I eat crow. It was my fault. Still, I have to point out - no one I worked with even knew of this gotcha. (At least two other people looked at my code and found it OK). Everyone passes in null as the argument for pthread_attr_t.

In fact, my colleague who helped me debug the issue spent the better part of a half hour debugging it, using arcane debugging commands that I'm sure he conjured out of thin air (I sure didn't see anything like that in the online help)

The solution was of course using a larger sized stack (I think I used 512 K) using pthread_attr_setstacksize. The argument was changed, and voila! Everything was hunky-dory again. Life was good, and there was peace on Middle Earth again.

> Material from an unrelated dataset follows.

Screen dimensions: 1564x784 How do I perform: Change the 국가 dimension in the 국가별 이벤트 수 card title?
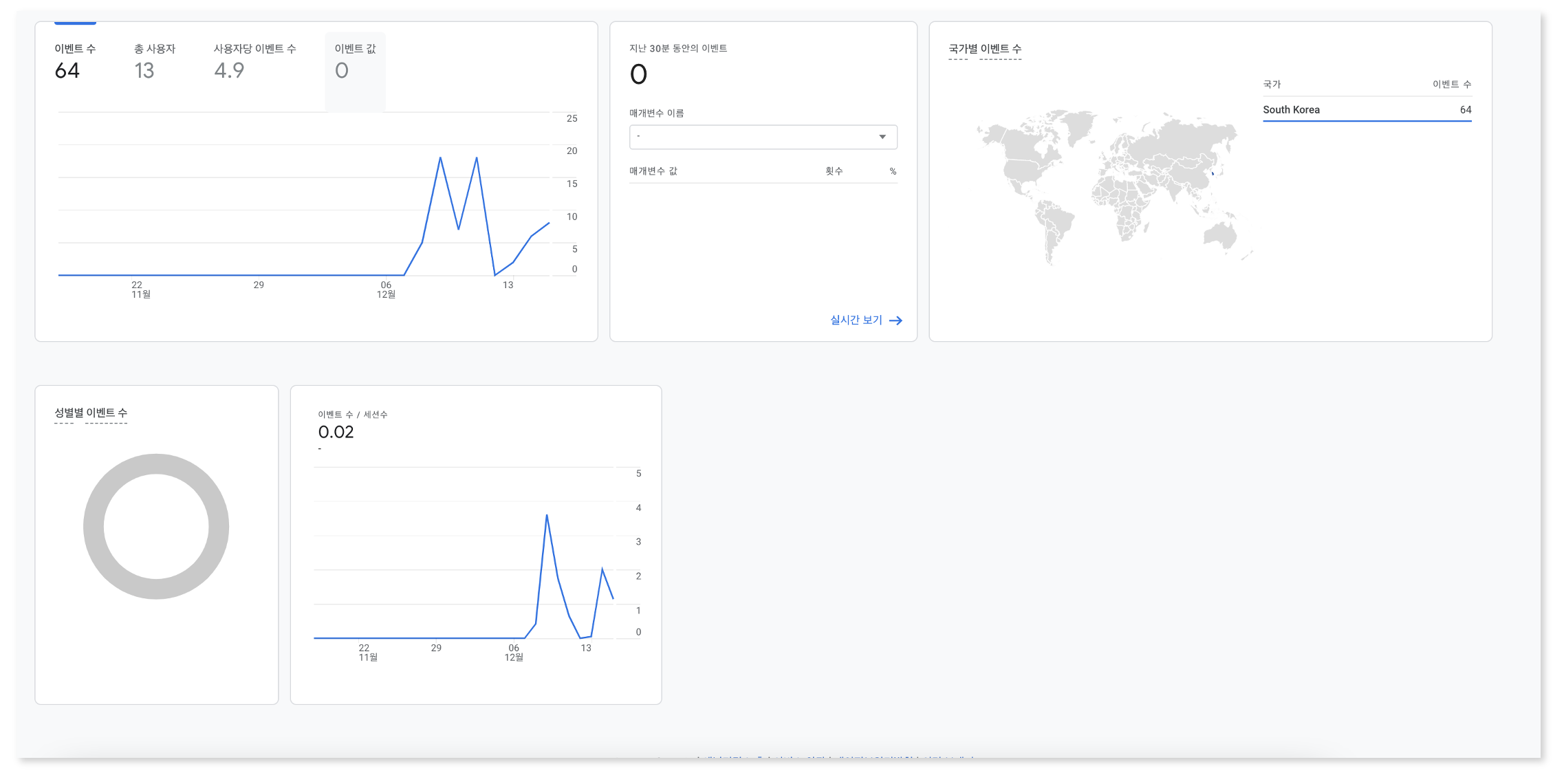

Lesson Learnt: Never assume any default arguments unless you know pretty well what they imply. And yes, don't trust a student's textbook for the real thing. Real men use Stevens for their programming needs. Even more macho people use man pages only.

Links:

1. Threads library options

2. pthread_attr_setstacksize

2 comments:

alhad said...

These things happen. I spent the better part of 3 days debugging an issue where after a certain sequence of operations led to a data abort.
If you are working on ARM, you can see the contents of a particular register (R14) to look at the physical address. Then you can subtract 8 from that address and you have the physical address of the instruction which aborted.
Yet, everything seemed fine with that instruction.. after trying everything, finally came up the solution: we were running out of filehandles in the system!! (Its an embedded device, it only has about 50-60 max file handles allowed). Lesson to be learnt here: Look at error codes for file handles (there is a special error code that gets returned when the system runs out of filehandles, and the API was eating it up - it was not passing enough detail to the application to know what happened).
Shit happens, the only problem being that worse shit also happens :-)

Ajay said...

Sumeet, talk of code obfuscation :-). Potentially very dicey, esp. if some unexpected guy turns up for the presentation or something.

Alhad, your example kind of re-inforces my point. Real programming is slightly different compared to assignments at school - you are likely to reach limits sooner than you think, and when there are other people coding other modules along with you, losing a 'handle' on the amount of resources you have is quite easy.